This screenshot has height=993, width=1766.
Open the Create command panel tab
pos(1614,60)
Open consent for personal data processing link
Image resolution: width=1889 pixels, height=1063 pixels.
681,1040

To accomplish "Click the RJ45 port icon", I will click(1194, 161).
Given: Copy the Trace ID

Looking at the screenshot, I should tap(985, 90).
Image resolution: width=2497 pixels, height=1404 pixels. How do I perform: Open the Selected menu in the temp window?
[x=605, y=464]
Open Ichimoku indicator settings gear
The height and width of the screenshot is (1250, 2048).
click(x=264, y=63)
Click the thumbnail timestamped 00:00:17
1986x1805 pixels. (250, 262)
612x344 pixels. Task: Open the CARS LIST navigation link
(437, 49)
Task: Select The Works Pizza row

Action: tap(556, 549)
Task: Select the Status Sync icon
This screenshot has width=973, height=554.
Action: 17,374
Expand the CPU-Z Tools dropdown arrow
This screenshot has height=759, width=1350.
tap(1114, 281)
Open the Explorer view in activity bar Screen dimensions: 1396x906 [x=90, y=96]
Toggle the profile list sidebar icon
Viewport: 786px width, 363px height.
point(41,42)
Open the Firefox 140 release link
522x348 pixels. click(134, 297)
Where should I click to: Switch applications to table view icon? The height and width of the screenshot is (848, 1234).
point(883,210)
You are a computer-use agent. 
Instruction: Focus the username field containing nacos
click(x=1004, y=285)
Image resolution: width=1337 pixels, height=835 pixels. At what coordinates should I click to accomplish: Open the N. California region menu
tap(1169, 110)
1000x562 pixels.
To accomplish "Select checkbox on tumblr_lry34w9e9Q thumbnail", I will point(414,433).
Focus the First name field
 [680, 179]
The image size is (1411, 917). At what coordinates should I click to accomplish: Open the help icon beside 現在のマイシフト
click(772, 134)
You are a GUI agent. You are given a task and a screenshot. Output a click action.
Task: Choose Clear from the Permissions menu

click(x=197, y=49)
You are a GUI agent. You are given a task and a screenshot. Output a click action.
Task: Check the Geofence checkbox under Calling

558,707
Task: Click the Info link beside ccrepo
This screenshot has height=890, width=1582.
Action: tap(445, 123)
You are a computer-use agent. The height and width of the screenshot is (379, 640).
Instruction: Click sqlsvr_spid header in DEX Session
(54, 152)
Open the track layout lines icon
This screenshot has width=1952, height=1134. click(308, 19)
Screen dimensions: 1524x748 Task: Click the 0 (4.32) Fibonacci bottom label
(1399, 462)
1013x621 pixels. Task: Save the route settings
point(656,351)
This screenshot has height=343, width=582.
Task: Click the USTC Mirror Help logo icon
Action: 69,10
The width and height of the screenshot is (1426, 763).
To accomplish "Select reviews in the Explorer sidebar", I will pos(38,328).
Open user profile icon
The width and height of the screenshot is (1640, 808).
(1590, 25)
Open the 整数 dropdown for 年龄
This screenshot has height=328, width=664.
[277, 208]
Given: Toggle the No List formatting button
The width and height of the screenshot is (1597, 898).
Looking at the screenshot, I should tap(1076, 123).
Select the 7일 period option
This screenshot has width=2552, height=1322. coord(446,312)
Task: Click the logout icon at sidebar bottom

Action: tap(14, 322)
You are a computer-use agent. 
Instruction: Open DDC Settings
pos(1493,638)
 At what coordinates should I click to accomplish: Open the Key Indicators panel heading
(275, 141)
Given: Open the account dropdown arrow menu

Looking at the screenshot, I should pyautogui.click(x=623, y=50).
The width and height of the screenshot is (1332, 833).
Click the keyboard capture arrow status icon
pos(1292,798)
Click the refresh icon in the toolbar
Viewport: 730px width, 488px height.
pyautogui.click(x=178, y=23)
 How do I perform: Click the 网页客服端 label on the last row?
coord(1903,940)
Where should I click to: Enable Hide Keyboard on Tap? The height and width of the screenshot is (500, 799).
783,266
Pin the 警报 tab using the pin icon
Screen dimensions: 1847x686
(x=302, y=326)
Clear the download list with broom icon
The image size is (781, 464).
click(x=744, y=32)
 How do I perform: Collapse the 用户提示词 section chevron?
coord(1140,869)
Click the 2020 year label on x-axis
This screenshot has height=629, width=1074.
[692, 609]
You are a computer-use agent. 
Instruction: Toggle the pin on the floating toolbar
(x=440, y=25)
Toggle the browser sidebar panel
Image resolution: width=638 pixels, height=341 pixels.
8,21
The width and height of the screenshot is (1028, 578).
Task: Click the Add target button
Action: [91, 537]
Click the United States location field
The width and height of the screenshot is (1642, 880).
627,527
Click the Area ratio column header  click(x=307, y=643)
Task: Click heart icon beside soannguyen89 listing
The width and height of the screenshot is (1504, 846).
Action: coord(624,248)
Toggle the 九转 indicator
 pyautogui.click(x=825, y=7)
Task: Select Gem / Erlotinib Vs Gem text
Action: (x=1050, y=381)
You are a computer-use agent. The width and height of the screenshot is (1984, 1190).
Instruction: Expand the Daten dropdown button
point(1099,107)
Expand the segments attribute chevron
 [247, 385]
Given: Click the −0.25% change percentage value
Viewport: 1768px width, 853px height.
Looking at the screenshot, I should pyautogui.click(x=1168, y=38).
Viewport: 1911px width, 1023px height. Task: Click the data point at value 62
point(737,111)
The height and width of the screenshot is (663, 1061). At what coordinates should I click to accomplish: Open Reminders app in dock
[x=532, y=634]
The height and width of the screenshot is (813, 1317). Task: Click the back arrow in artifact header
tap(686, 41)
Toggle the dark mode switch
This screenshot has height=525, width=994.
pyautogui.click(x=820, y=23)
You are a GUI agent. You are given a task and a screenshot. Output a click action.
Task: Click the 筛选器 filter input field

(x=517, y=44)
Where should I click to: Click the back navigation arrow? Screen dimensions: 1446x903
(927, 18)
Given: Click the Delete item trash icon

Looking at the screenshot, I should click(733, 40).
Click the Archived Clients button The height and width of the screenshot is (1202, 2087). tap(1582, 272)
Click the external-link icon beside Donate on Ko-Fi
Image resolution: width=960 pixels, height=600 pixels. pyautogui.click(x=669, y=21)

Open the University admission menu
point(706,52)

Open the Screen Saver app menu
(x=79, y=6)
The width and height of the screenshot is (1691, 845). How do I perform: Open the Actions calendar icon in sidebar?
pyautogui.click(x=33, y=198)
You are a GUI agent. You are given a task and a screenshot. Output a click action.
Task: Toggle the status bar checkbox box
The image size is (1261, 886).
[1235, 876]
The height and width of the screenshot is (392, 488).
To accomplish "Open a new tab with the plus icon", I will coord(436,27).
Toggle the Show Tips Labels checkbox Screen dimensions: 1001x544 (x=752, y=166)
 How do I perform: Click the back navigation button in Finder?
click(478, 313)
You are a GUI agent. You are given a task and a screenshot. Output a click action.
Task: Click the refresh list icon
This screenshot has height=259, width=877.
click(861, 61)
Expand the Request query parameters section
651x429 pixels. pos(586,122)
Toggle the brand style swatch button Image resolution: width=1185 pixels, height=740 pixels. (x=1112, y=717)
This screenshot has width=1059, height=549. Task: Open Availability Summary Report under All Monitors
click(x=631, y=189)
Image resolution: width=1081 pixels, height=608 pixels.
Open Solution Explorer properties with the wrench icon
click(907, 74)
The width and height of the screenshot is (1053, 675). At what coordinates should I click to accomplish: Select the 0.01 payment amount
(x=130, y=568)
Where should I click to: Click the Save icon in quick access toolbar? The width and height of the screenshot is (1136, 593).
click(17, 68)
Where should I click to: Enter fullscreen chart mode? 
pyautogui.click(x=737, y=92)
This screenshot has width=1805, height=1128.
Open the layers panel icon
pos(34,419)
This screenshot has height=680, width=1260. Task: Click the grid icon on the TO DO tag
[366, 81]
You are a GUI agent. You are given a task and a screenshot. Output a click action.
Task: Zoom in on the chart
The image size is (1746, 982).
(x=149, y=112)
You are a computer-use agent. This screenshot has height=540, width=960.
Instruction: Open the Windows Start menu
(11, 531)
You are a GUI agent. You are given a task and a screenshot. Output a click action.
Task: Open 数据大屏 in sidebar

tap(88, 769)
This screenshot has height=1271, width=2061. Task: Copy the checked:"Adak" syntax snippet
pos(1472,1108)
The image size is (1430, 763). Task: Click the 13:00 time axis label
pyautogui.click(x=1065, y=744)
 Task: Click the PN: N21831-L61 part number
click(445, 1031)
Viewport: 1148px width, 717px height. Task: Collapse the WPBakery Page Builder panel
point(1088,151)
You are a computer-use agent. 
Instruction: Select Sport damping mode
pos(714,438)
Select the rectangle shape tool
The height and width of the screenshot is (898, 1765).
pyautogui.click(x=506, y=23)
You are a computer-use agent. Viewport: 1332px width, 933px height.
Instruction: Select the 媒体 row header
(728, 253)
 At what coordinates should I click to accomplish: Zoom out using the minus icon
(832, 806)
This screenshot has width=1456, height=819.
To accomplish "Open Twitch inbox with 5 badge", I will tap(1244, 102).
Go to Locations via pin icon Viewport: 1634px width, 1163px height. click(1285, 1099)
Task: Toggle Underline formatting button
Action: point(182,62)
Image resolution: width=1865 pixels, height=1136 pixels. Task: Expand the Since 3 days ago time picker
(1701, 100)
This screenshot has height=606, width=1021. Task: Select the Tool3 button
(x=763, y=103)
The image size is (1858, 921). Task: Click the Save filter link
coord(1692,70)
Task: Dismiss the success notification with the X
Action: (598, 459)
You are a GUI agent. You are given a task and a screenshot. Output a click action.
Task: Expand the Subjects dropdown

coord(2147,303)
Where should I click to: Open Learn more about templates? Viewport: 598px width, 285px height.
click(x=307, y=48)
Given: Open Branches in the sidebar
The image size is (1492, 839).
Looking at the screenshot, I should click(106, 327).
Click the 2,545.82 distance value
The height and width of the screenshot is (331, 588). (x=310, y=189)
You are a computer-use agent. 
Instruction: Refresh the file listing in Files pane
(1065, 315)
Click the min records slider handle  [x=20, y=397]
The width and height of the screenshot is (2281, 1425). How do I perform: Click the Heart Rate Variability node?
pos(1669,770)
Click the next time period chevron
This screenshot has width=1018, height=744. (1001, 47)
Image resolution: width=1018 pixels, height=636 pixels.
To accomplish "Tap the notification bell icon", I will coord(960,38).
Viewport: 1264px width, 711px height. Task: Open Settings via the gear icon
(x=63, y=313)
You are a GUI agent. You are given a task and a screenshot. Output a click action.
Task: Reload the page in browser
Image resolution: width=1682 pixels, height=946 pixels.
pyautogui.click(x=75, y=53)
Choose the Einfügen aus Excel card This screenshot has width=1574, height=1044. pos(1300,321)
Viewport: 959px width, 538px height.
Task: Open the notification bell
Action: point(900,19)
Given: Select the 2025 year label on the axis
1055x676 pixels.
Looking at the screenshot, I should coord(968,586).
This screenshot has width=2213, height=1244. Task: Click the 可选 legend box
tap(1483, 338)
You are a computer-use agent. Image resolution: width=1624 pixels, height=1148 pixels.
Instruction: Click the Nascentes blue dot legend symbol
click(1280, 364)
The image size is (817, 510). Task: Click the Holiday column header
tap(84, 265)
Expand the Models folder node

********************

* [TASK DIRECTIONS]: Write out, from the lines above, only those from the line with "Task: Toggle the status bar checkbox box" to the line with "Task: Click the refresh list icon", exactly as given, including the first and the last.

* [ANSWER BOX]:
Task: Toggle the status bar checkbox box
The image size is (1261, 886).
[1235, 876]
The height and width of the screenshot is (392, 488).
To accomplish "Open a new tab with the plus icon", I will coord(436,27).
Toggle the Show Tips Labels checkbox Screen dimensions: 1001x544 (x=752, y=166)
 How do I perform: Click the back navigation button in Finder?
click(478, 313)
You are a GUI agent. You are given a task and a screenshot. Output a click action.
Task: Click the refresh list icon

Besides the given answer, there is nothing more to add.